A second important observation is that none of the authorities cited by the Defendants for this proposition articulates a bright line or straightforward rule of decision. Rather, the general principle is that a ruling prior to final judgment may be final for purposes of issue preclusion, but that in any given case this will depend on the fuzzy question of whether "the litigation of a particular issue has reached such a stage that a court sees no really good reason for permitting it to be litigated again," see John Morrell & Co., 913 F.2d at 563 (quoting Lummus Co. v. Commonwealth Oil Ref. Co., 297 F.2d 80, 89 (2d Cir. 1961)); Zdanok, 327 F.2d at 955 (same), or on whether the ruling prior to final judgment was "necessarily based upon a determination that constitutes an insuperable obstacle to the plaintiff's success on the merits," see John Morrell & Co., 913 F.2d at 563-64 (quoting Miller Brewing Co. v. Jos. Schlitz Co., 605 F.2d 990, 995 (7th Cir. 1979)). The comment to the Restatement provides a hypothetical illustration of a jury making a determination of liability at trial in a jurisdiction with bifurcated proceedings for damages, and observes that "prior to the second phase, the jury's verdict as to liability may be held conclusive as to the issues of . . . negligence in any other action . . . in which the same issues appear." See Restatement (Second) of Judgments, § 13, cmt. g, ill. 3 (emphasis added). But this illustration occurs after an extended discussion, in the same comment, of how relaxing the requirement of "finality" for purposes of issue preclusion can be appropriate if applying the ordinary, more demanding, requirement of finality would "involve hardship" such as "needless duplication of effort and expense in the second action to decide the same issue." See id. Where a preliminary judgment of liability is obtained by default, rather than by jury trial, concerns about "needless duplication of effort and expense in the second action to decide the same issue" are virtually nonexistent.

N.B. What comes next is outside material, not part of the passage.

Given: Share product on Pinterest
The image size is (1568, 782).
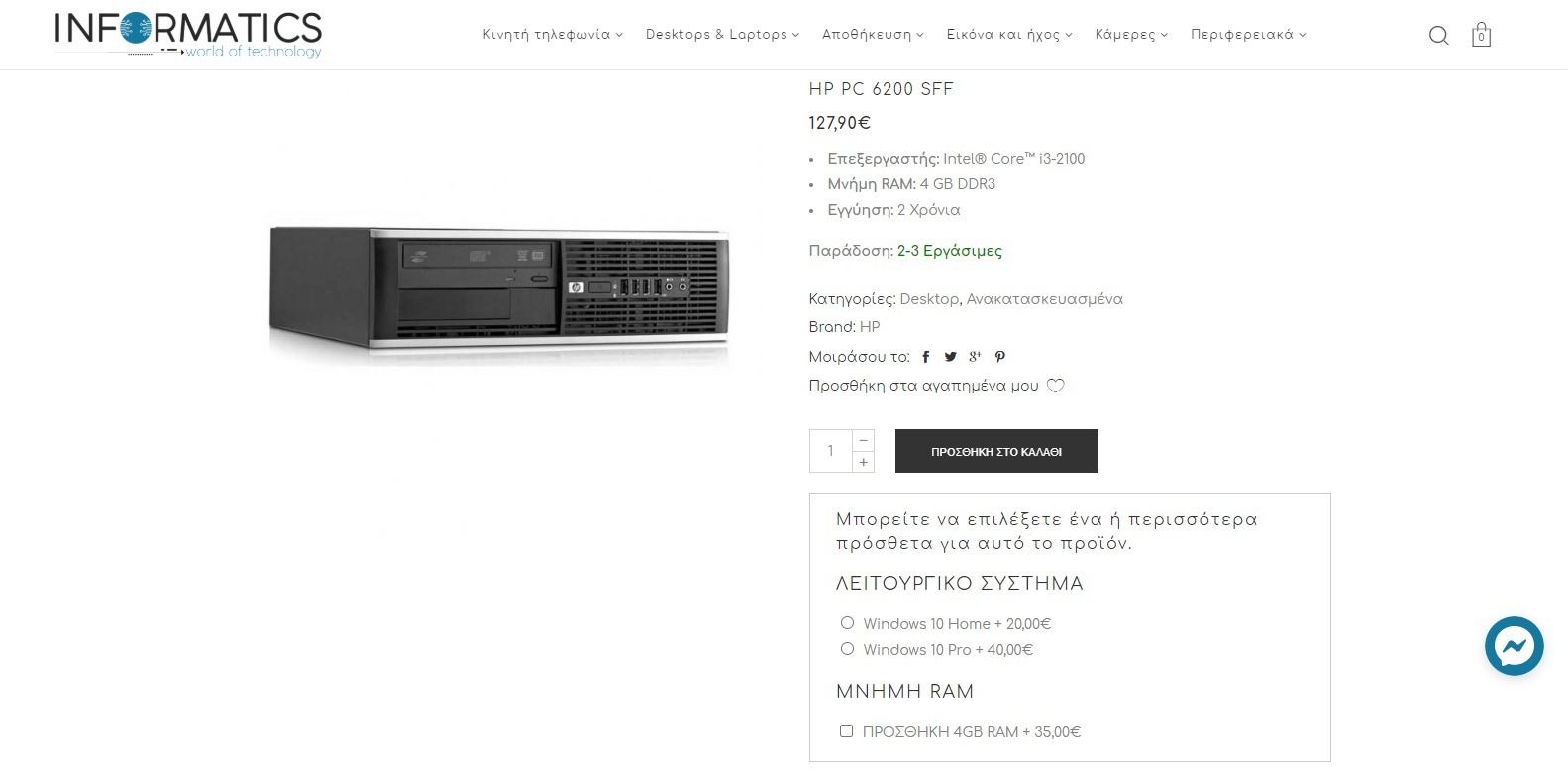Looking at the screenshot, I should (1000, 357).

Here it should be emphasized, as in the preceding subsection of the instant Opinion, that this is not to say that a default judgment can never be final for purposes of preclusion. Again, such a holding would be flatly inconsistent with Arkansas law. See Williams, 26 Ark. App. at 61. In any case involving default judgment, if that default judgment is permitted to stand then there must, at some point, come a time when the default judgment acquires issue-preclusive effect; it is just a question of when.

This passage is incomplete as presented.